La Región del Biobío enfrenta una severa crisis en su principal motor productivo. Las recientes desvinculaciones masivas que afectan a la silvicultura, a empresas mandantes y a firmas contratistas forestales no son un hecho aislado, sino el síntoma de un desgaste estructural que amenaza la cadena de valor de la madera, impactando directo al empleo de las provincias.
El complejo escenario de la industria maderera local se explica, entre múltiples factores por una pérdida de competitividad frente a potencias como Brasil y Paraguay. El encarecimiento de los insumos y la falta de seguridad en las faenas del sur han frenado la inversión, a lo que se suma una drástica caída en las tasas de reforestación tras los megaincendios que arrasaron el patrimonio del sector.
Frente a la escasez de materia prima y la paralización de proyectos, los legisladores de la zona coinciden en que las soluciones exigen pasar a la acción legal. La urgencia principal radica en diseñar una nueva Ley de Fomento Forestal, un instrumento clave para reimpulsar las plantaciones y apoyar de manera directa a los pequeños y medianos propietarios de tierras.
Para devolver la confianza al inversionista y reactivar los aserraderos, las propuestas parlamentarias apuntan a otorgar incentivos tributarios específicos para el rubro. Asimismo, los congresistas exigen robustecer las normativas destinadas a combatir el robo de madera y agilizar la permisología ambiental, garantizando la sustentabilidad de la actividad.
El Estado debe asumir un rol activo en la defensa de este ecosistema productivo. A través de Hacienda y Economía, se plantea agilizar herramientas de apoyo financiero para el sector.

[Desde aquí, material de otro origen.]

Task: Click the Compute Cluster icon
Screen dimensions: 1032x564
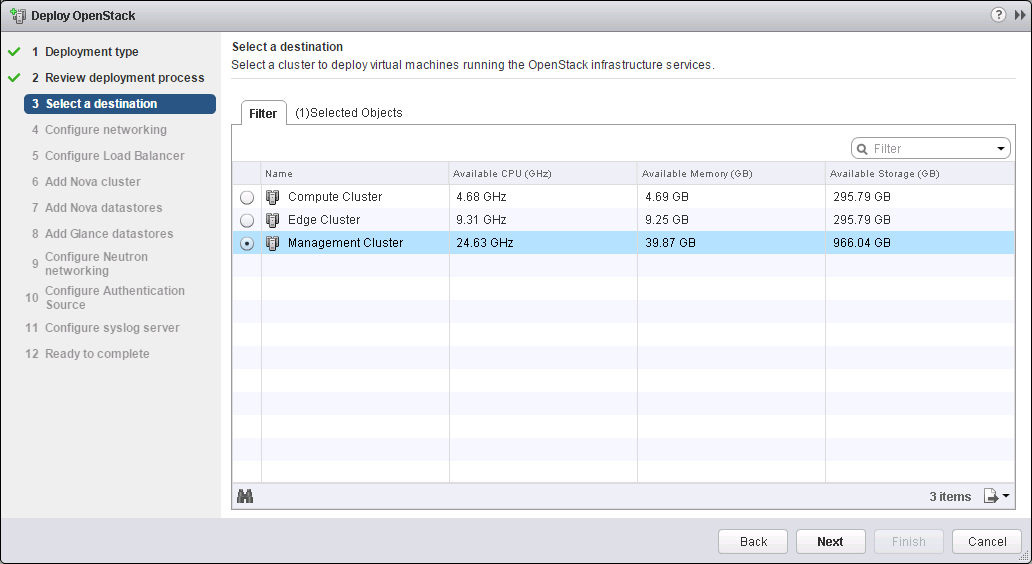Action: tap(273, 197)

Además, una de las medidas más audaces propuestas es que el propio sector público fomente la demanda interna impulsando la construcción de viviendas sociales hechas de madera.
Biobío no puede observar de brazos cruzados cómo se debilita su base industrial. Resguardar el empleo forestal, recuperar los suelos degradados y reactivar la producción maderera requiere voluntad política descentralizada, mejoras regulatorias y un compromiso total con el futuro del territorio.